From Wikipedia, the free encyclopedia
Jump to: navigation, search

Mastaura in Asia was a small town that under the Roman Empire was incorporated into the province of Asia I.

It is to be distinguished from the town of Mastaura in Lycia.


Mastaura was situated in the north of Caria, at the foot of Mount Messogis, on the small river Chrysaoras, between Tralles and Tripolis.[1][2] Some sources speak of the town as originally belonging to Lydia, a kingdom into which Croesus (560-546 BC) briefly incorporated Caria.[3][4]

Pliny the Elder mentions the town as dependent on Ephesus as its provincial capital and thus as belonging in his time (1st century AD) to the Roman province of Asia.[5] The geographer Strabo mentions the town as being in the valley of the Maeander River.[6]

The partially preserved theatre of Mastaura, whose cavea is now occupied by an olive grove, awaits excavation.[7][8]

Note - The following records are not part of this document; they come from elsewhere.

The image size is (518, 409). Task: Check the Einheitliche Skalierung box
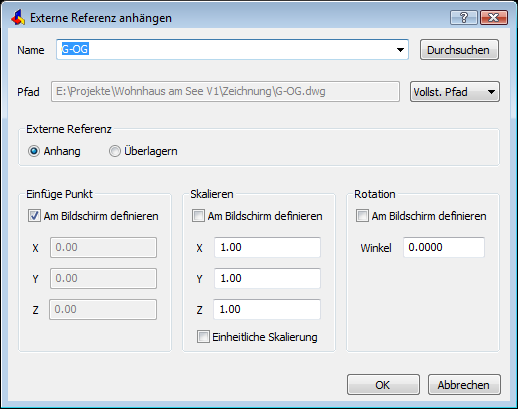(203, 337)
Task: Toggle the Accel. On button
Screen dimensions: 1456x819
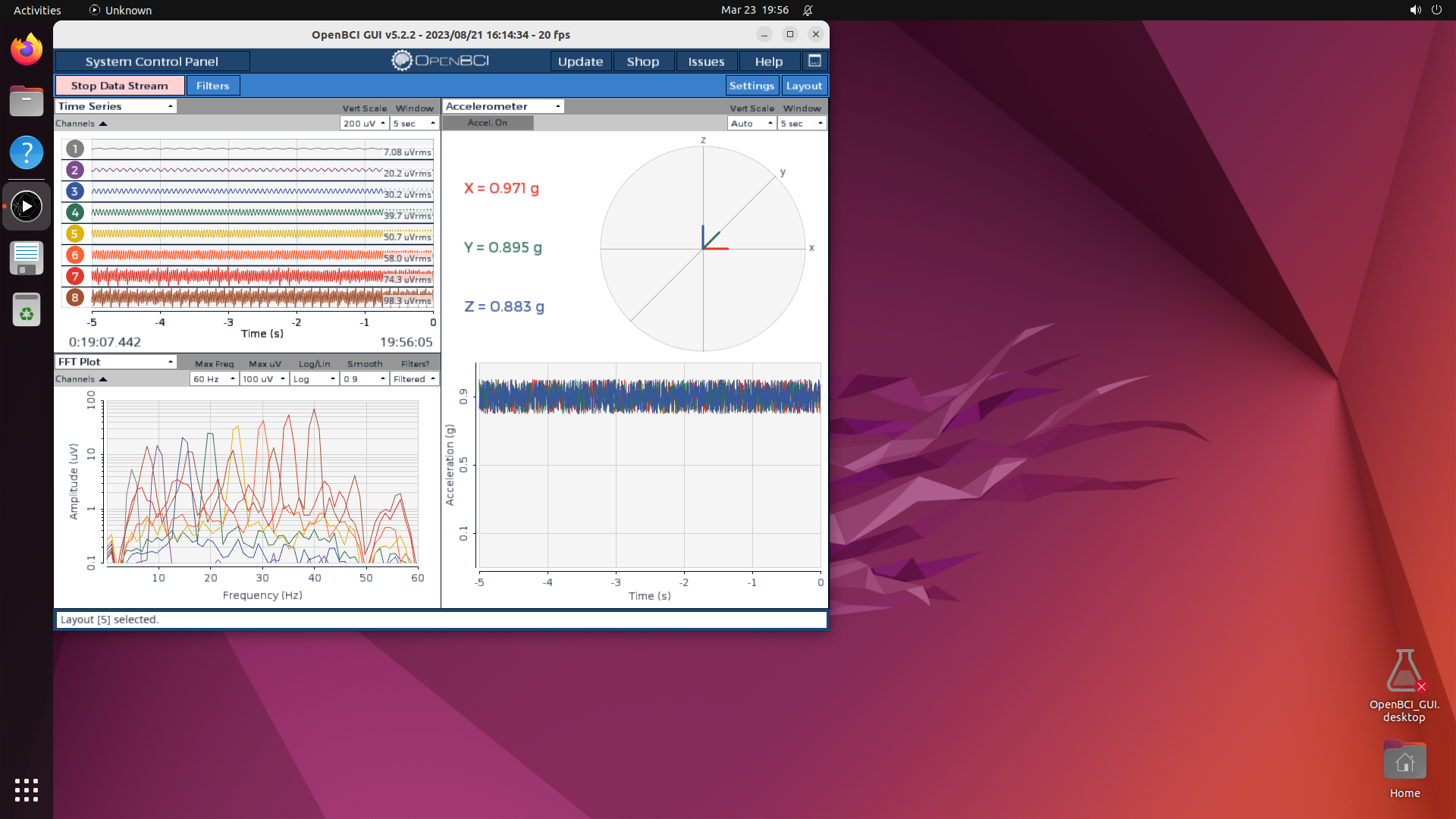Action: click(x=488, y=122)
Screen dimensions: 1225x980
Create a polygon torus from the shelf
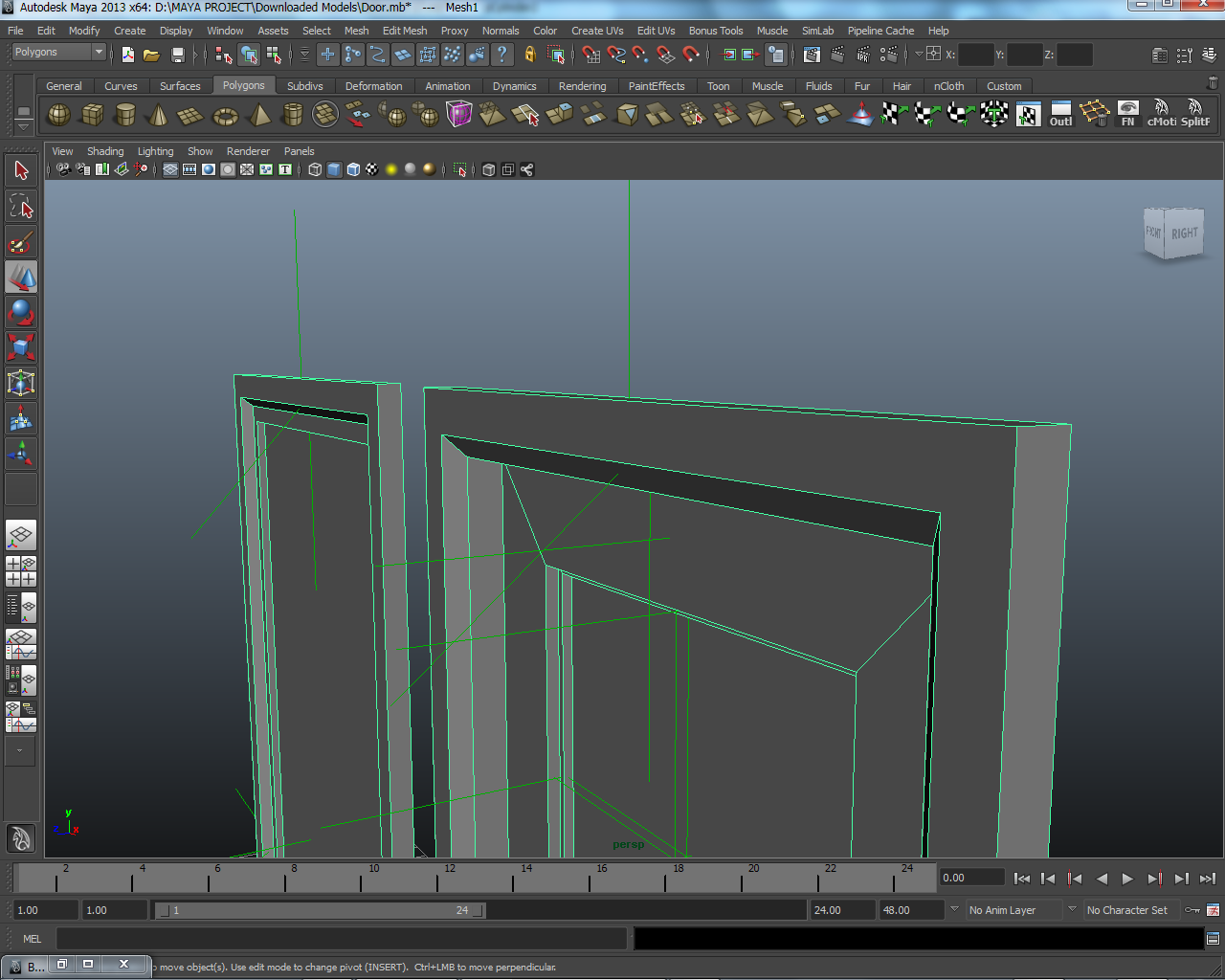tap(225, 116)
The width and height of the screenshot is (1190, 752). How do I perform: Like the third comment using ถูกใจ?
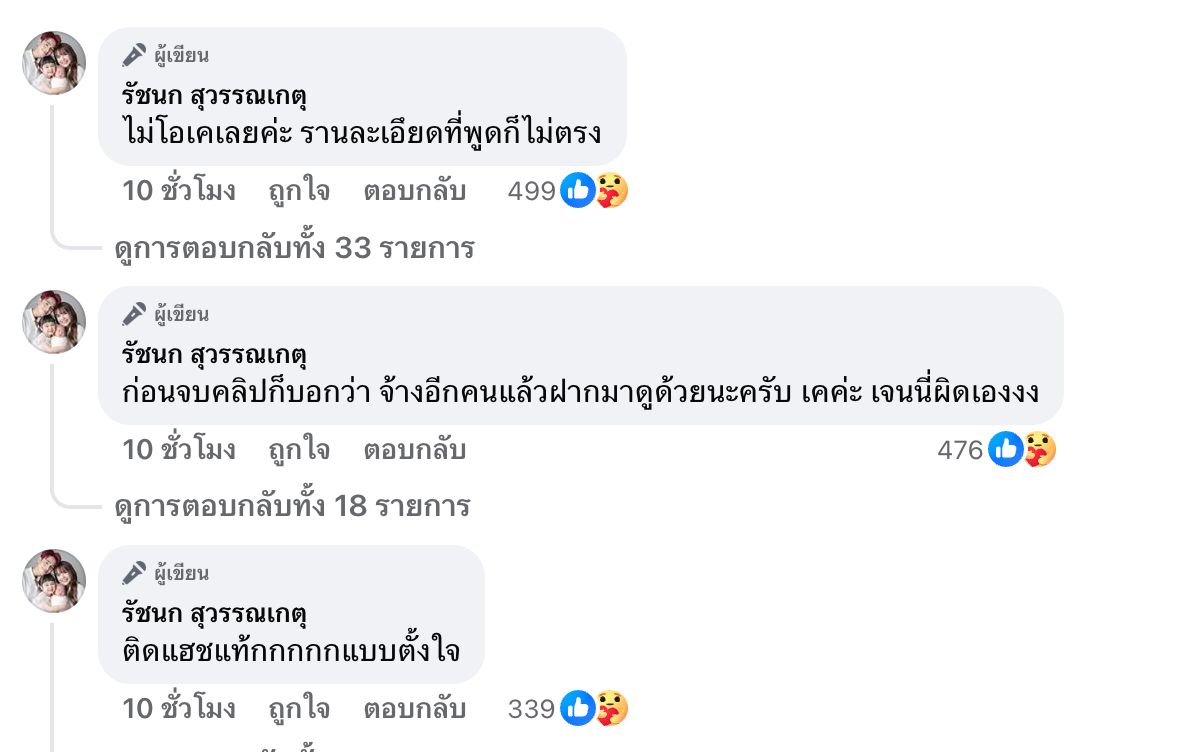298,709
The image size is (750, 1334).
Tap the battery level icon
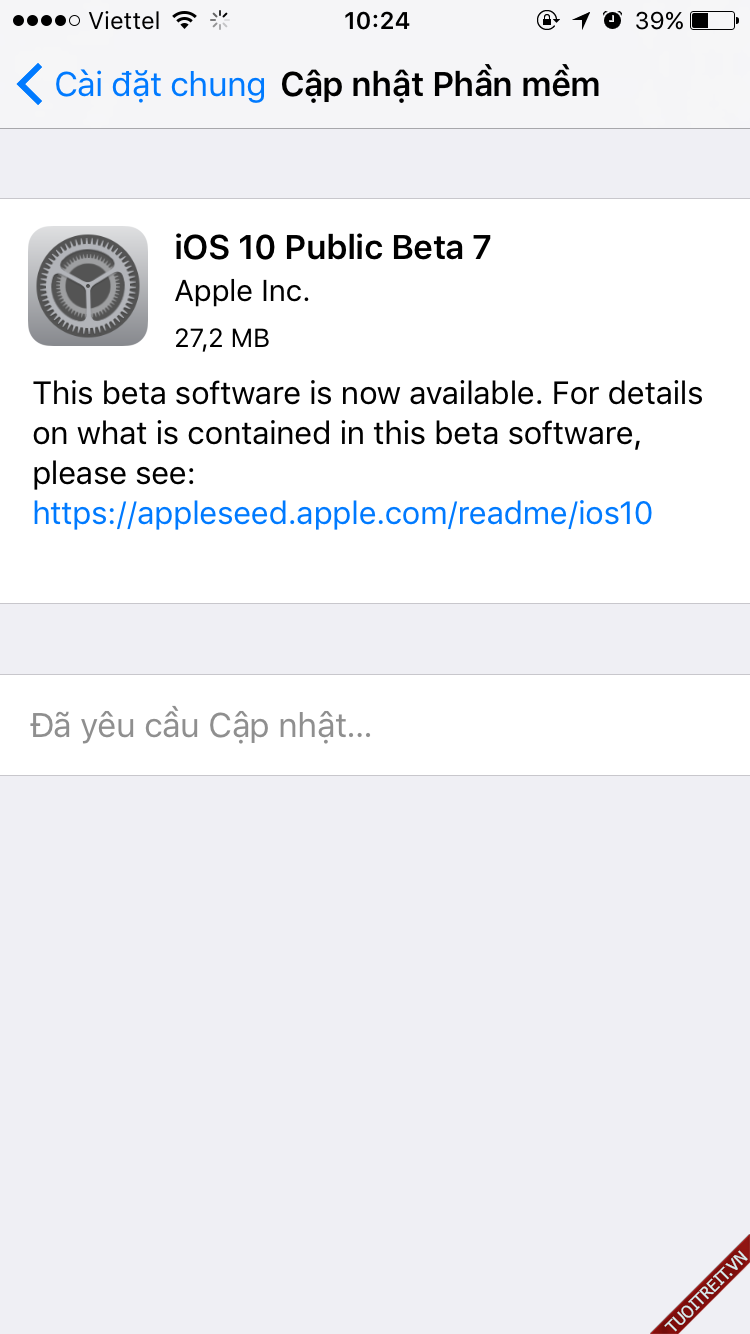[713, 20]
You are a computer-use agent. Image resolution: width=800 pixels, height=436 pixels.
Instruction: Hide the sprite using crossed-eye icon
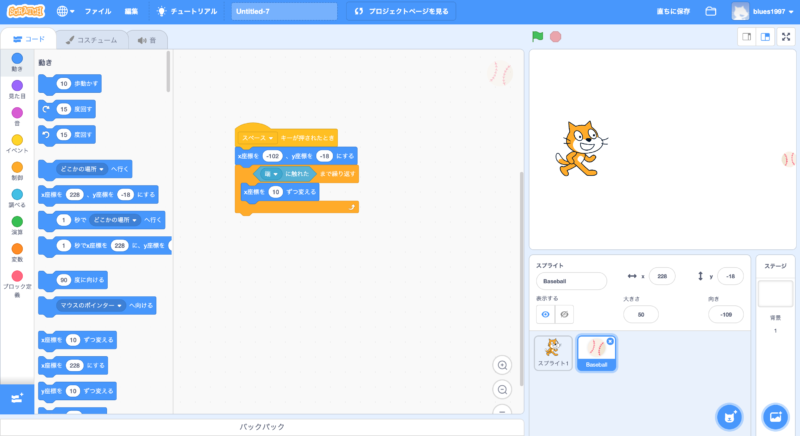pyautogui.click(x=564, y=314)
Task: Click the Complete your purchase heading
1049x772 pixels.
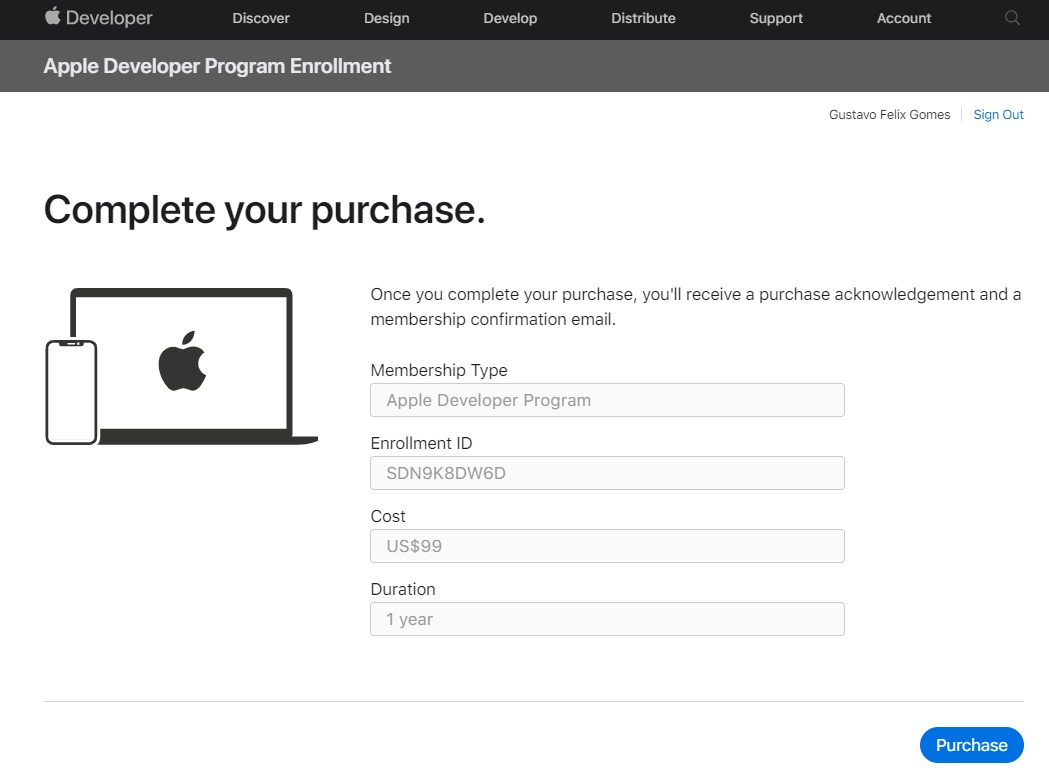Action: pyautogui.click(x=264, y=210)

Mastaura had the privilege of having a mint and some of its coins are extant.[1][4]

Episcopal see[edit]

In the 5th century, Mastaura was a bishopric and was represented at both the Council of Ephesus (431) and the Council of Chalcedon (451).[9][10]

Mastaura in Asia is accordingly included in the Catholic Church's list of titular sees.[11]